Dat betekent dat de oude man die mee naar buiten is gekomen wel Luca moet zijn.

Maar, voordat die realisatie inzinkt, speelt zich iets dramatisch af. Jim en Luca krijgen ruzie. Ik kan nier horen wat ze naar elkaar schreeuwen, maar de non-verbale signalen zijn duidelijk. Als Luca een pistool richt op de vrouw van Jim, voel ik mijn hart in mijn keel kloppen. Eén schot later, is alles veranderd. Het levenloze lichaam van Vicky valt neer en de schok is af te lezen op de gezichten van Jim en Eva.

Op dat moment zie ik iets knappen in Jim. Hij trekt zijn eigen pistool, en binnen enkele seconden heeft hij verschillende van Luca’s bewakers neergeknald. Maar, net als hij zijn pistool op Luca zelf wil richten, gebeurt het onvermijdelijke.
Eén van Luca’s kogels boort zich in de borst van Jim, en geschokt zie ik hoe ook hij omvalt. Een hysterische Eva schreeuwt moord en brand.

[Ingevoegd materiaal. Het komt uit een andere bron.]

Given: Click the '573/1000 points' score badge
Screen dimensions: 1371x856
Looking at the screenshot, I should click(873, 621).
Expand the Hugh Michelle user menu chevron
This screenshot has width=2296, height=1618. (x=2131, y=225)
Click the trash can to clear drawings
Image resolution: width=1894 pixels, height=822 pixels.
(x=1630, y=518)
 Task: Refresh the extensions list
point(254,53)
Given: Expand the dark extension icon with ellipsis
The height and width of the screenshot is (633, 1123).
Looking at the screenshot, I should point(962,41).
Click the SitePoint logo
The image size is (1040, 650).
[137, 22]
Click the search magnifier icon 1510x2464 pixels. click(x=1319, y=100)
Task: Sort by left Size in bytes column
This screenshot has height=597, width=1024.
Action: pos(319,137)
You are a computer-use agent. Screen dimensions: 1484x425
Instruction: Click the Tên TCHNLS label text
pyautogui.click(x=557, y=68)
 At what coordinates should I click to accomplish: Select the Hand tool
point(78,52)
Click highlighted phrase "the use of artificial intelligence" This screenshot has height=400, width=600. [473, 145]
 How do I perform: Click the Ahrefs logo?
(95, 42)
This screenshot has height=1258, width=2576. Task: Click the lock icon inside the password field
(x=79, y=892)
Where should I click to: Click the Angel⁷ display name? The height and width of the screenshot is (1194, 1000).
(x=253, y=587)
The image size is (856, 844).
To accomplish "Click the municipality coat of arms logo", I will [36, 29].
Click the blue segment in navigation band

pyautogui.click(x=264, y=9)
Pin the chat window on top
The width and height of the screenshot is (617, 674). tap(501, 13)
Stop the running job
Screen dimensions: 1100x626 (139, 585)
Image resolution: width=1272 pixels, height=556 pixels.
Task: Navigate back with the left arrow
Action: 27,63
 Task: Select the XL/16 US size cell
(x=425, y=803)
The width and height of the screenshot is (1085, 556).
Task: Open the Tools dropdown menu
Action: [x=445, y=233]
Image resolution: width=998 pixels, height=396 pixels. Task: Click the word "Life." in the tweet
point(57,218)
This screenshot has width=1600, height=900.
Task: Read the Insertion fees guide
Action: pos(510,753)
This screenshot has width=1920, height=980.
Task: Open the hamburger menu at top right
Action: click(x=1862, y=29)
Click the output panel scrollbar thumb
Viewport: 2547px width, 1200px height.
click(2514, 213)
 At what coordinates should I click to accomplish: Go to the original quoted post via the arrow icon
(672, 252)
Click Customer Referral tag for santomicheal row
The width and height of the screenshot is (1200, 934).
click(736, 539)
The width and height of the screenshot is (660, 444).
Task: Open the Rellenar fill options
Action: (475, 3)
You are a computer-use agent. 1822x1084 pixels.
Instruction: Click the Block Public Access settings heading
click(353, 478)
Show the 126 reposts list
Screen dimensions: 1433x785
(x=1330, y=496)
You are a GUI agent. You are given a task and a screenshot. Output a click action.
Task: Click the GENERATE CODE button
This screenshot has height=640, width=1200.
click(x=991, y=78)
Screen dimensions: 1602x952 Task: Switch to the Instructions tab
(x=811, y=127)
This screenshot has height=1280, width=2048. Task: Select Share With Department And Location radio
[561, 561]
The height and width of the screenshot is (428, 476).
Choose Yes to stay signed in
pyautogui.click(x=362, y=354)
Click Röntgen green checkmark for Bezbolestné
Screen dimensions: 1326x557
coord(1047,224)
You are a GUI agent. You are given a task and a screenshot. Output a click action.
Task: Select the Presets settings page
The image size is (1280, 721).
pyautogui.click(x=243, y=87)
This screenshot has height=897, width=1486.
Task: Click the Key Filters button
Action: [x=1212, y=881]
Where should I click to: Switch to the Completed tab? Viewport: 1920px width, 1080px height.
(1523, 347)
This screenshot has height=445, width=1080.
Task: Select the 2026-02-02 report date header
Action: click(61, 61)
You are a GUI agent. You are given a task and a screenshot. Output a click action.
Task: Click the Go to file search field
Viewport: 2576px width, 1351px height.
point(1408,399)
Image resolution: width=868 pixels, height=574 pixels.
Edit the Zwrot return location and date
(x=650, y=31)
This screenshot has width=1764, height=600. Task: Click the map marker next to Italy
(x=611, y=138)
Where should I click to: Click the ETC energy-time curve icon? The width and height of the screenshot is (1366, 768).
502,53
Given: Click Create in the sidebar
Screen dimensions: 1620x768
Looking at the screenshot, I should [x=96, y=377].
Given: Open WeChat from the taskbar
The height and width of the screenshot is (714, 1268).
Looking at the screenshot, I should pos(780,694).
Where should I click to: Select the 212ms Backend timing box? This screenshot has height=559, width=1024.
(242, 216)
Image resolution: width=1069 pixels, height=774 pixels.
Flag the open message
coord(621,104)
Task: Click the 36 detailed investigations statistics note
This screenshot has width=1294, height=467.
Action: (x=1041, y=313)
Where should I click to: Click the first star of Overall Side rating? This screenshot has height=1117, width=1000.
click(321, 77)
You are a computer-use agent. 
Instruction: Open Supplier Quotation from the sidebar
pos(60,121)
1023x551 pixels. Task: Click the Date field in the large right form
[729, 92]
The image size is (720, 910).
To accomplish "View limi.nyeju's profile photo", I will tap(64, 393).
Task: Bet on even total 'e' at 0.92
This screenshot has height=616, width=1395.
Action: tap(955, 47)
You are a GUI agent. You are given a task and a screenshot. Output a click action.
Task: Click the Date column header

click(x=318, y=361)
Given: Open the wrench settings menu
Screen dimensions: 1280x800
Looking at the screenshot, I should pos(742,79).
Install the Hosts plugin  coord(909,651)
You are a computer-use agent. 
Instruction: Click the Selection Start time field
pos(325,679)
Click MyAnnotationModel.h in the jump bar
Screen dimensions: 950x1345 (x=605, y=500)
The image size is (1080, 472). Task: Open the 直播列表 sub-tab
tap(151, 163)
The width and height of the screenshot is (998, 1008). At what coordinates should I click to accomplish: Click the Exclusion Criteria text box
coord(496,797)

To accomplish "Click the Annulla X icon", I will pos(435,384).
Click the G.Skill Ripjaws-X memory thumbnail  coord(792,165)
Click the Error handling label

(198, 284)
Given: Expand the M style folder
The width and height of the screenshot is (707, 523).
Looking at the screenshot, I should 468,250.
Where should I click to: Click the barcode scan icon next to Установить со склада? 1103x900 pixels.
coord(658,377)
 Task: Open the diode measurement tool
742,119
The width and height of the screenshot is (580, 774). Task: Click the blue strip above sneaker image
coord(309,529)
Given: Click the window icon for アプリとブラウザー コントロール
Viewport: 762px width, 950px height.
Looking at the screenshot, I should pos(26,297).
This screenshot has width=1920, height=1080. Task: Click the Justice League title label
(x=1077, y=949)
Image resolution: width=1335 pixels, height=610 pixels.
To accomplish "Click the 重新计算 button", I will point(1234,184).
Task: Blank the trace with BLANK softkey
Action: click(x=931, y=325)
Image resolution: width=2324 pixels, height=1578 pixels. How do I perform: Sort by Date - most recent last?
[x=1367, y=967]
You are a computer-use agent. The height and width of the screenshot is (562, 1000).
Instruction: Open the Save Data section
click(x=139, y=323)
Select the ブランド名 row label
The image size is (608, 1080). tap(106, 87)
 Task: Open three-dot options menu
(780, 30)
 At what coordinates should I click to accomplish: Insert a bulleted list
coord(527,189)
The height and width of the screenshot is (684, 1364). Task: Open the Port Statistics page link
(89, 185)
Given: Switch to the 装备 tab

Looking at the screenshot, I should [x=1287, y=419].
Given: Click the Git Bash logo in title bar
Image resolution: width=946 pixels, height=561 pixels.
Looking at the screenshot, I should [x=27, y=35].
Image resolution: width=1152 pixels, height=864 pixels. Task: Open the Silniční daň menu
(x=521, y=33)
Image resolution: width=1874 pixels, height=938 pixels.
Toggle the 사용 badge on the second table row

Hoewel de situatie nog nooit zo dodelijk en dichtbij geworden is, besef ik dat ik weet wat ik moet doen. Woedend gooi ik de verrekijker neer, en verlaat ik de hotelkamer. Zelfverzekerder dan ooit stap ik op de haven af en begin ik te schreeuwen. Harder dan ik dacht dat ik kon, roep ik op het jacht van Luca af.

Ik schrik me wild, op het moment dat iemand een hand op mijn schouder legt. In het Italiaans vraagt hij me wat ik van Luca wil. Ik antwoord in, zij het een stuk gebrekkiger, Italiaans.

“Ik ben Rick Volders, en ik ben hier om Luca zijn nek om te draaien.”
 

Snakebite

Superlid
Forumleiding
Peetoom (Hoofdstuk 63)

Hoofdstuk 63: Italië II

Terwijl de wind door mijn haren waait, bereid ik me voor op wat me te wachten staat. Mijn hand klampt zich vast aan de railing van de speedboot die mij naar het jacht van Luca vaart. Ik merk dat de schok langzaam wegebt uit mijn lichaam. De dood van Jim en zijn vrouw, een hysterische Eva. In eerste instantie was de woede daarover een brandstof voor me. Zonder echt na te denken ben ik op mijn doel afgestapt, met alle gevolgen van dien.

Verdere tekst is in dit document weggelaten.